Among newborn babies, necrotizing enterocolitis (NE) is the most commonly abdominal pain which sometimes ends in patient death (Neu et al., 1990). Necrotizing enterocolitis is usually defined as the inflammation of intestinal mucosa. It becomes ischemic after gas diffusion into the intestinal wall and portal venous system and ends into perforation and even death (Balance et al., 1990). It is highly associated with low birth weight, birth before 32 weeks of gestation period. All around the world, 2% to 7% of cases of NEC occur in all around the world (Battersby et al., 2018). Clinical symptoms of NEC include feeding, temperature, intolerance, vomiting, diarrhea, rectal bleeding, and even respiratory obstruction. Usually, X-RAY is considered as the main imaging technique for NEC but from past years Ultrasonography plays a vital role in the early detection of NEC. Ultrasonography provides complete imaging of abdominal structures, bowel loop peristalsis, and detect peritoneal cavity fluid (Esposito et al., 2017).
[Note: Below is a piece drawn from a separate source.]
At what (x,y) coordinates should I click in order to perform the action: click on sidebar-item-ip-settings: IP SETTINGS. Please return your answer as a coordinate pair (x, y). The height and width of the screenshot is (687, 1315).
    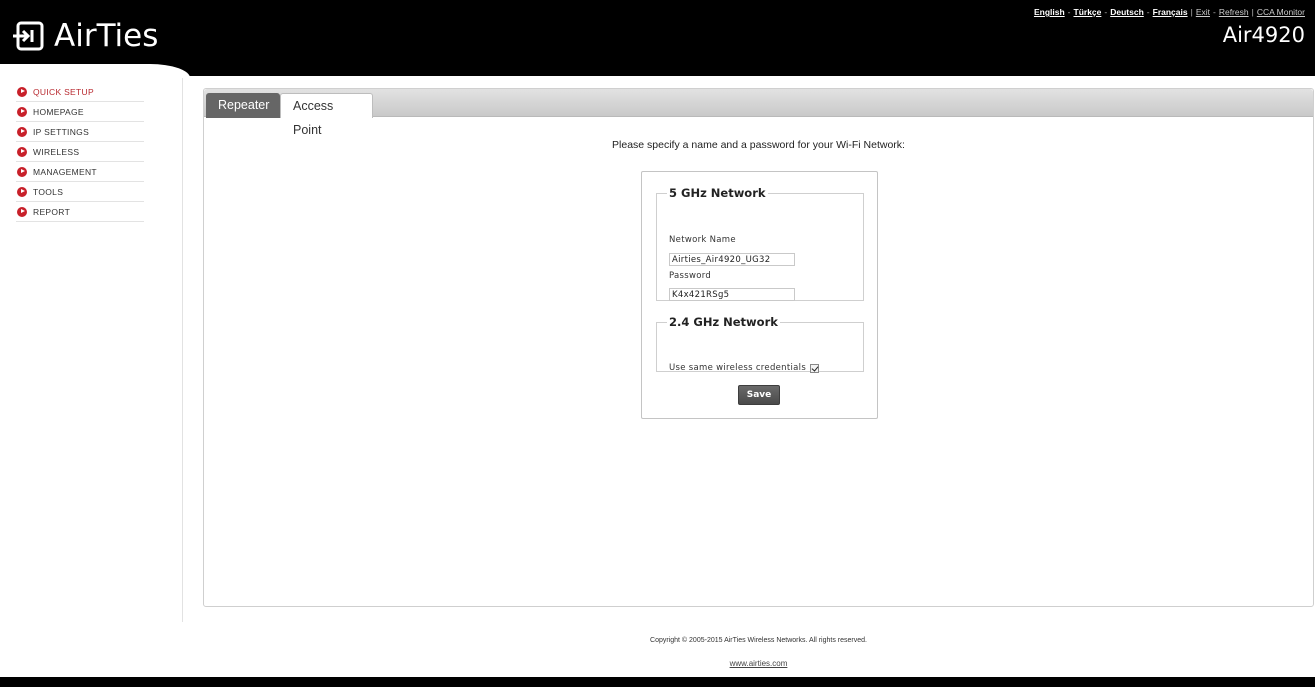
    Looking at the image, I should click on (80, 132).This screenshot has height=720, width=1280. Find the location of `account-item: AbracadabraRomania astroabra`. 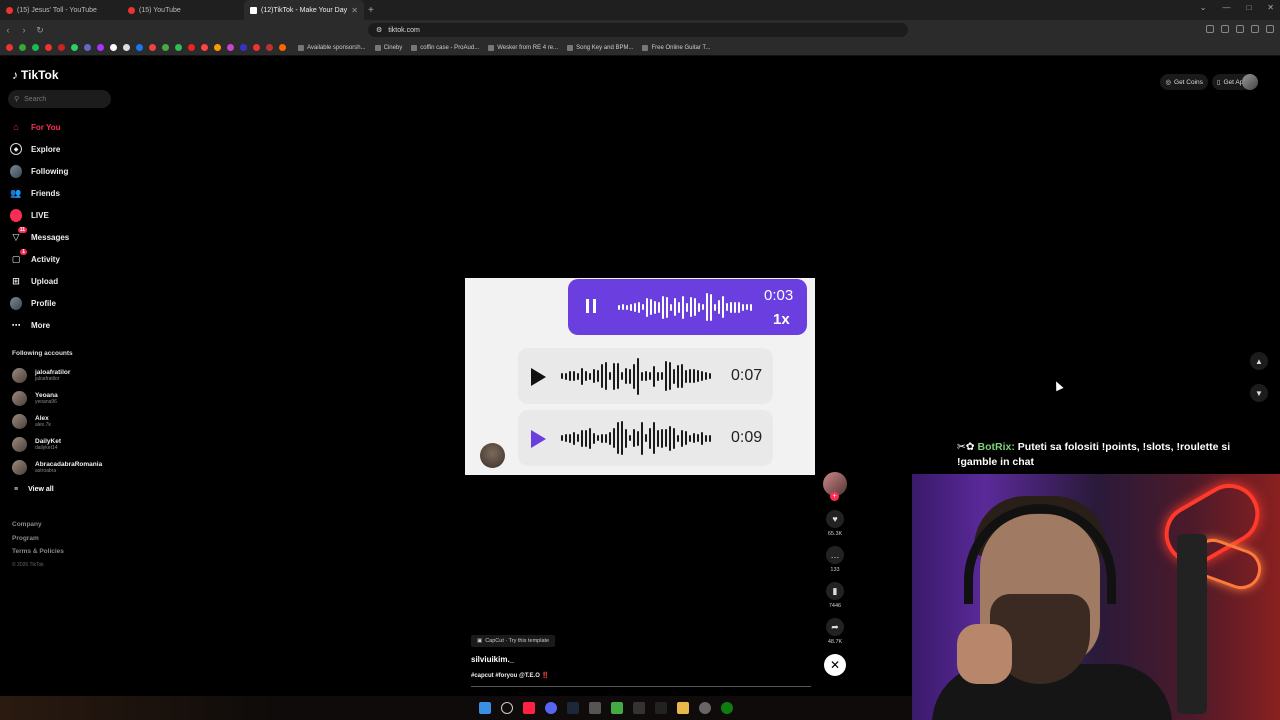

Inflammatory bowel disease was another feature of our systematic review. It is usually described as a disorder that may be nonacute like enteritis, and mesenteric lymphadenitis and can occur in form of rare acute disorders like purpura, chronic inflammatory disease (Casciani et al., 2014; Casciani et al., 2014). Usually, it doesn't require any surgical intervention but hard to diagnose due to atypical symptoms and extra-intestinal functions like short stature, chronic anemia, unexplained fever, arthritis, mouth ulcer. Until now there is no specific reason that causes IBD in patients (Chiorean et al., 2015; Levine et al., 2014). Interestingly there is no single test to identify inflammatory bowel disorder in patients. Usually, it can be predicted through physical examination of the patient, patient history especially a family history of IBD, endoscopic intervention, serum, and fecal levels of the patient (Chiorean et al., 2015; Levine et al., 2014).
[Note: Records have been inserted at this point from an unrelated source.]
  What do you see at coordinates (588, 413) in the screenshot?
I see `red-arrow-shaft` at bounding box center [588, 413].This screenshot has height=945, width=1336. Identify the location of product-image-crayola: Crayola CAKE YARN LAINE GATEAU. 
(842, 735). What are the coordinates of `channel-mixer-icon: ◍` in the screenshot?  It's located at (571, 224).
Due to low cost and minimum radiation exposure, ESPGHAN revised criteria of diagnosis of inflammatory bowel disease declare ultrasound imaging as the best source of IBD diagnosis7. High-resolution the US helps to detect the complete information of the intestinal wall, and evaluate the intestinal wall thickness(Chiorean et al., 2015). But on the other hand, the US has some drawbacks and only helpful to investigate complete information if combined with laboratory and clinical outcomes. US imaging evaluate 3-5mm wall thickness as mild cases of IBD, 6-9 mm as moderate, and > 9mm as critical cases of IBD (Biko et al., 2015). Ultrasonographic imaging further observed layered and non-layered categories of IBD disorder. Imaging observed indirect collaboration of submucous and appeared in terms of hyper-echoic which results in mucous inflammation in layered thickness (Chiorean et al., 2015). In the pediatric population, color Doppler ultrasound maximizes the sensitivity and specificity which helps to detect the hyperemia on the bowel wall and mesentery. It also helps to detect the location of inflammation and assist to evaluate fistula, abscesses, and ileus (Levine et al., 2014).

Conclusion

Due to small body habitus and less fat tissues in the abdominal wall and peritoneal cavity, ultrasonography imaging is the best source of diagnosis. Optimal positioning of device, proper transducer selection and the use of graded compression techniques enhance the visualization of the pathology of abdominal pain. A complete evaluation of acute abdominal pain needs time and experience to detect the morphological association of abdominal structures and their functioning. Ultrasonography assists in quick evaluation of the intestinal wall with the association of laboratory and clinical outcomes.  It has ability to diagnose different abnormalities of abdominal region which leads to acute abdominal pain in the pediatric population at the initial stage.

Conflict of interest

There was no conflict of interest during study.